Because summary judgment review is defined by the issues raised in the pleadings, we first direct our attention to the material allegations of plaintiff's complaint. Thefirst cause of action for racial discrimination in violation of the FEHA was based on plaintiff's allegation that SASCO "knew that plaintiff was an African American but, in violation of the FEHA, discriminated against plaintiff by subjecting him to hostile and offensive racial comments, treating him unfavorably and adversely compared to similarly situated white employees, and terminating his employment because of his race." The second cause of action alleged that defendants had, "in violation of the FEHA, harassed plaintiff based on his race by subjecting him to a hostile and offensive work environment marked by degrading racial comments, and unfavorable and adverse treatment compared to similarly situated white employees." The third cause of action against all defendants was for retaliation: After plaintiff complained of "acts he reasonably believed were racially discriminatory and therefore unlawful," defendants retaliated against him "by treating him unfavorably and adversely compared to similarly situated white employees, and terminating his employment because of his race." The fourth cause of action, for tortious discharge in violation of public policy, alleged that SASCO had "discriminated against plaintiff based on his race and retaliated against plaintiff for complaining of acts he reasonably believed were racially discriminatory and therefore unlawfulby terminating his employment." The fifth cause of action alleged that SASCO had a duty under the FEHA to "prevent and stop unlawful racial discrimination and retaliation against plaintiff." SASCO breached that duty "by failing to exercise reasonable care in hiring, training and supervising Kevin Kincaid to prevent and stop him from discriminating against plaintiff based on his race and from retaliating against plaintiff for complaining of acts he reasonably believed were racially discriminatory and therefore unlawful."

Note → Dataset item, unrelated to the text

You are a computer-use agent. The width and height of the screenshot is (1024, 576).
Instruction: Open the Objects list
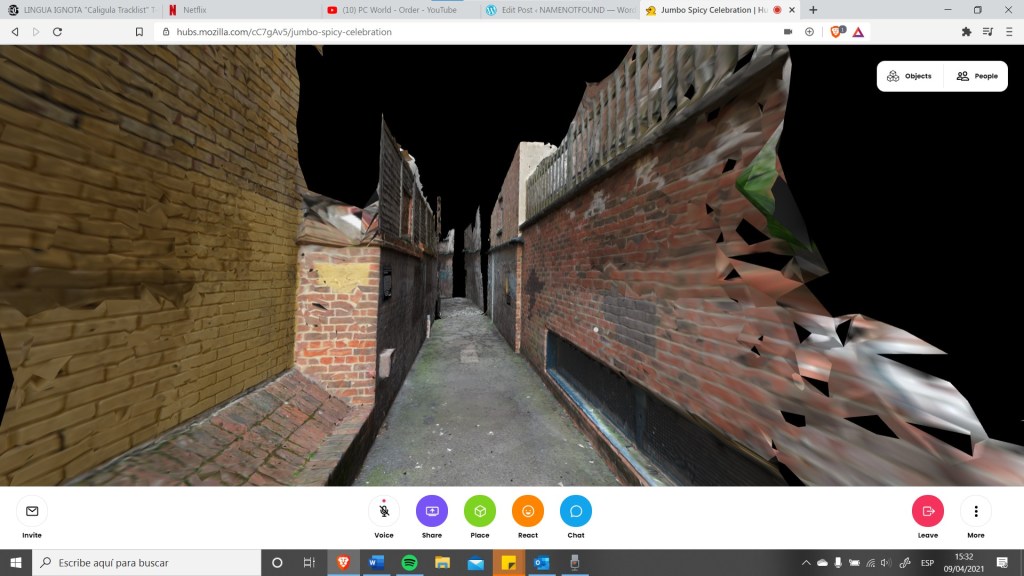click(909, 76)
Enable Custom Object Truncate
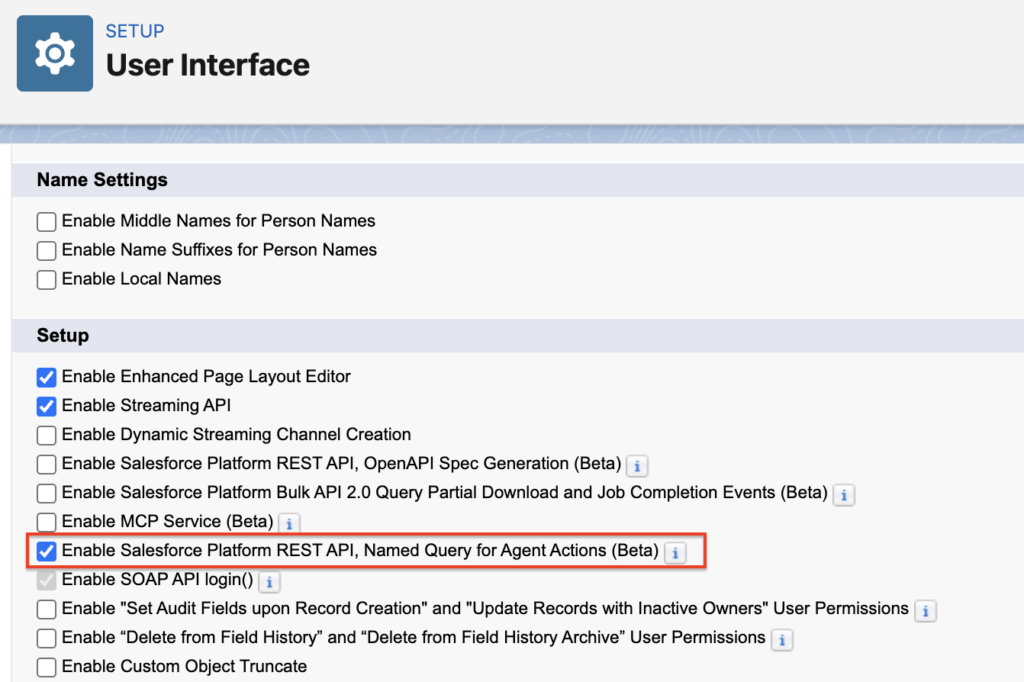Viewport: 1024px width, 682px height. pyautogui.click(x=45, y=667)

The complaint specifically set forth the following factual allegations. Plaintiff was working on a project in June 2001 when defendant Kincaid, who was then the project coordinator, said to plaintiff "out of the blue," "Hey bro, I don't fuck with the blacks." Plaintiff was stunned and asked Kincaid what he meant. Kincaid replied, "Naw bro, just playing." The next day, still disturbed by the exchange, plaintiff pressed for further explanation. According to the complaint, "Kincaid told Preston that he once lived on the South Side of Chicago and shot a black man for selling drugs to his daughter. He explained that he did two years in the penitentiary for it and that he 'will not take any shit.' " Plaintiff reported the comments to his supervisor, Dave Dawson. The following day, the Data Division superintendent, Chris Greene, along with Kincaid, talked to Preston. Greene told Preston that Kincaid would not make such comments again, and Kincaid told plaintiff that he would make sure that plaintiff "was not let go because [Kincaid] knew that Preston had children and had just recently bought a condominium."



In September 2001 Kincaid was promoted to superintendent and became plaintiff's direct supervisor. In January 2002 Kincaid said that there was not enough work. He gave plaintiff one or two days of work per week that month and during the first half of February. Even though assignments were supposed to be made based on seniority under the union contract, some of the less senior foremen were still working full time.



Toward the end of February Kincaid told plaintiff that there was no work. Plaintiff suspected that Kincaid was lying and told a senior manager, John Anderson, about the racial comments. Anderson said there had been several other complaints about racial remarks, and later another employee told plaintiff that he had complained to the "owner" of SASCO about a "racial incident" he had had with Kincaid.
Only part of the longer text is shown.